ASML staffing changes could result in a net reduction of around 1700 positions

Scope and Nature of the Cuts

  • Reports say ~3,000 of 4,500 engineering management roles are being eliminated.
  • About 1,400 of those managers are expected to move into individual-contributor engineering roles; ~1,700 people are expected to leave, a net reduction of ~4% of ASML’s workforce.
  • Cuts are concentrated in leadership in the Netherlands, with some impact in the US.
  • Internally, engineers reportedly spend a large share of time in coordination/meetings; the reorg is framed as cutting red tape and “slow process flows.”
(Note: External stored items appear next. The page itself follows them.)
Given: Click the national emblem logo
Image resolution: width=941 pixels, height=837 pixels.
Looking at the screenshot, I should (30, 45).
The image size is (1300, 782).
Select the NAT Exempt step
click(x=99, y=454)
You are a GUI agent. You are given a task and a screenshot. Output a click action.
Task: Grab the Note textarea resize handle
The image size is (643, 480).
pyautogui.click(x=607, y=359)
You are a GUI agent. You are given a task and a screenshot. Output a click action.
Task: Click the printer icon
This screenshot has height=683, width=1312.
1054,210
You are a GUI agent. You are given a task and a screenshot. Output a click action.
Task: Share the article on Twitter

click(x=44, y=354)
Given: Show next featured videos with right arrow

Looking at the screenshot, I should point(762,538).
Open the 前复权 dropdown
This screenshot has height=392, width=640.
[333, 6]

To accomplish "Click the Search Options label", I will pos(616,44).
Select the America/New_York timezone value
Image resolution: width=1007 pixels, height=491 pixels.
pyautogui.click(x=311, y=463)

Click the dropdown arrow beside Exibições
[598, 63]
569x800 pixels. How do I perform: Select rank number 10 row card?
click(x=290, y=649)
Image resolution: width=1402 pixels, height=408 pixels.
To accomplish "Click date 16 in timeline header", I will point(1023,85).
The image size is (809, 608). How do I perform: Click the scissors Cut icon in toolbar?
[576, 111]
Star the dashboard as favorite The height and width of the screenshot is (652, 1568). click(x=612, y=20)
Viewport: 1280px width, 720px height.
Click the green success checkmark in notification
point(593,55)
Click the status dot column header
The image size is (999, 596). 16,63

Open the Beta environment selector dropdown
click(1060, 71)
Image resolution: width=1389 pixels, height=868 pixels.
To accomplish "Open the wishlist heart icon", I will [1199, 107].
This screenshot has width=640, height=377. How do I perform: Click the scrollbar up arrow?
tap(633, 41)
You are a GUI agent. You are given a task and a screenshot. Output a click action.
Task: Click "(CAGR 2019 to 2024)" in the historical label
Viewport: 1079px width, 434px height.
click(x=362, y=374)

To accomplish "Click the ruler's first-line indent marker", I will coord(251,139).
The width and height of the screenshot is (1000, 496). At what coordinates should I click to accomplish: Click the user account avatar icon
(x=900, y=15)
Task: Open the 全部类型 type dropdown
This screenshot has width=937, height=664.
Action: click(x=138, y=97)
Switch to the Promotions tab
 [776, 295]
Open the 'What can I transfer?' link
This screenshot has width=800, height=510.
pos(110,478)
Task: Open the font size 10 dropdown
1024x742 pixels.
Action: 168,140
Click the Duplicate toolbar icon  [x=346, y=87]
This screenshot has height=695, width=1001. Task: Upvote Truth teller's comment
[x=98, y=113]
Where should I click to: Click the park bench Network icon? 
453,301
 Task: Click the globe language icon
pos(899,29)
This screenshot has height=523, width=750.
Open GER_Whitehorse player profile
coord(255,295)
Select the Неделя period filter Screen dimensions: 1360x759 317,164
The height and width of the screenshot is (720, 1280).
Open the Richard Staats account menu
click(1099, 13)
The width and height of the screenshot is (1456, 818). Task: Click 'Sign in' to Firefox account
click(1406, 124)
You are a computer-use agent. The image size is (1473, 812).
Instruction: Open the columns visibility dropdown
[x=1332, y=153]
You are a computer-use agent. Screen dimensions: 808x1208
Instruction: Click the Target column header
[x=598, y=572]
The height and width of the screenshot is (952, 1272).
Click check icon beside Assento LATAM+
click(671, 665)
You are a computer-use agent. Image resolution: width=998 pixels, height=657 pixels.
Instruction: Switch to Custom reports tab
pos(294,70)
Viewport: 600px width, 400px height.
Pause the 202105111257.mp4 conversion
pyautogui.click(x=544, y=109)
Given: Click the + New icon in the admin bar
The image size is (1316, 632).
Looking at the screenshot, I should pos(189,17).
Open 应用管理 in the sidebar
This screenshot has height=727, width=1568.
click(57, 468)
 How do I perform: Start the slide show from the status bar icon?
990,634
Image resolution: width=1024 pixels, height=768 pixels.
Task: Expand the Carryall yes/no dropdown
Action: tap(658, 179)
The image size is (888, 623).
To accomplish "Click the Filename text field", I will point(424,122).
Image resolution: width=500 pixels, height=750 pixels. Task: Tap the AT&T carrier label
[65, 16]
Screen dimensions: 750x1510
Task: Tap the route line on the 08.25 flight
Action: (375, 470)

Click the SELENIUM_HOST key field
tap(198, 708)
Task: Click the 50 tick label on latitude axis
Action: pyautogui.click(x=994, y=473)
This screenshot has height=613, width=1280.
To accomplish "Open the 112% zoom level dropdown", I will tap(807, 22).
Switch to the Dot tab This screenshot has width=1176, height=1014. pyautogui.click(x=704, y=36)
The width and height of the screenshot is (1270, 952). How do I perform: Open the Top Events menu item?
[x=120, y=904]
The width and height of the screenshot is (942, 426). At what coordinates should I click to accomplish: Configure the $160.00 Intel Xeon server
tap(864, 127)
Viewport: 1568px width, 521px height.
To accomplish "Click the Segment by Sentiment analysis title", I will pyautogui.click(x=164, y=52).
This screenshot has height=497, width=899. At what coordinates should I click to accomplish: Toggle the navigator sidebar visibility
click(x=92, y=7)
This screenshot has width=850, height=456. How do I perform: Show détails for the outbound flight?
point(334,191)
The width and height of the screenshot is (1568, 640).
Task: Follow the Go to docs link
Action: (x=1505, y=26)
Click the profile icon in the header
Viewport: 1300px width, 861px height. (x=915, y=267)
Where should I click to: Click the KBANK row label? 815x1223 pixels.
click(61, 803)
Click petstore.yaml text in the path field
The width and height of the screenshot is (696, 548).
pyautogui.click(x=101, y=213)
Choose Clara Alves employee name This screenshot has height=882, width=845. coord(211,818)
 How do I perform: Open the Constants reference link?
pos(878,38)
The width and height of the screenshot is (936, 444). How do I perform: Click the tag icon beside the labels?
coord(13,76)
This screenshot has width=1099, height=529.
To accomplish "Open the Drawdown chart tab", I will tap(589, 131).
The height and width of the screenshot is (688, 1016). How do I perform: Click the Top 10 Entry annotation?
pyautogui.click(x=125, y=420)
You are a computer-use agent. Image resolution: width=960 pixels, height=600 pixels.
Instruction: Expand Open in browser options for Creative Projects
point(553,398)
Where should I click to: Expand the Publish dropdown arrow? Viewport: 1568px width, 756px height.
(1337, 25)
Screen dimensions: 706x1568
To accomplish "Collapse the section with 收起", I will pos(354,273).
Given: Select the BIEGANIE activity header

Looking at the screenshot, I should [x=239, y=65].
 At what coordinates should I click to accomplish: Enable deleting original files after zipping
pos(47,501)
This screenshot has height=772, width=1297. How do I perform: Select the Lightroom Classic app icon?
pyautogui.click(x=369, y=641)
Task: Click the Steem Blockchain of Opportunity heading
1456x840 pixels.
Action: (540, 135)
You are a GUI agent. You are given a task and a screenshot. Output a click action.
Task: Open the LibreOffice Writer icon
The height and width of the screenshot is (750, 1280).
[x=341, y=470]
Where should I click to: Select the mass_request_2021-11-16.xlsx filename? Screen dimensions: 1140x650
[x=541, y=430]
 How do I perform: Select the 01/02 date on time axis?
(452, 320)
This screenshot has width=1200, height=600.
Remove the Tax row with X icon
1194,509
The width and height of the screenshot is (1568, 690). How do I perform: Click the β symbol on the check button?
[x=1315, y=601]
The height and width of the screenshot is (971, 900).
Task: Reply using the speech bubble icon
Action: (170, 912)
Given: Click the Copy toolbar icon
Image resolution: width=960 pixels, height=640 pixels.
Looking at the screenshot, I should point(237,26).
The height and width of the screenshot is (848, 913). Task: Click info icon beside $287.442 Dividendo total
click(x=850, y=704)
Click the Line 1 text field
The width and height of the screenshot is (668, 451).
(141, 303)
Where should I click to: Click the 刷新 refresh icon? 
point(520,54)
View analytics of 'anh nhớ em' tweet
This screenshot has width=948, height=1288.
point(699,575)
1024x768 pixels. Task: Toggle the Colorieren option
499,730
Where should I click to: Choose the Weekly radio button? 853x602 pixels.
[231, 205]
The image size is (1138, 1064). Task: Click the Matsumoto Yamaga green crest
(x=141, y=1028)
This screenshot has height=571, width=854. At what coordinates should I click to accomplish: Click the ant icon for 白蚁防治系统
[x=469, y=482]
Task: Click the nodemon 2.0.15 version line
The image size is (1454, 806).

Reaction to Management Reductions

  • Many commenters are strongly positive: view this as trimming middle-management “bloat” and restoring an engineering-centric culture.
  • Several describe European tech and industrial firms (Philips, Siemens, German conglomerates, big banks) degenerating into top-heavy, process-obsessed organizations; ASML is praised for trying to avoid that fate.
  • Others caution that good middle management is real and rare, and mass cuts often remove useful people while pushing the same work onto engineers without extra pay or time.
  • There’s broader criticism of career ladders that force engineers into management for promotion; dual-track IC/manager systems are held up as better, but seen as weak in Europe.

Motivations and Signals

  • One camp sees classic financial engineering: layoffs + €12B buyback to boost EPS and please shareholders, possibly at the expense of long-term capability.
  • Another camp notes ASML’s long history of buybacks, strong order book, and past high-risk bets (e.g., EUV) and sees a mature, profitable monopoly returning excess cash while streamlining.
  • Some speculate export controls on China and the extreme cost of next-gen tools dampen growth expectations and encourage cost discipline, though this is not clearly confirmed.

Share Buybacks Debate

  • Intense debate over buybacks vs dividends:
    • Some call buybacks a path to “financialized hollow shells,” executive EPS games, and tax-advantaged cash extraction.
    • Others argue buybacks and dividends are economically similar, differing mainly in tax timing and portfolio effects; investors often rationally prefer buybacks.
  • A minority argues that in a truly competitive market, firms wouldn’t have spare cash for either, because it would all go to R&D and talent.

Labor, Culture, and Geopolitics

  • Dutch commenters note generous severance and unemployment benefits, but unions and works councils are reportedly angry about the cuts.
  • Concern for expats on “highly skilled migrant” visas, who have limited time to find new roles.
  • Some wonder if China will try to hire laid-off staff; others note non-competes and the deep, distributed supplier ecosystem that makes copying ASML hard.
  • Broader threads touch on AI pushing firms to move faster, the overgrowth of “bullshit jobs” in management, and anxiety that white-collar work (including engineering and management) is increasingly precarious.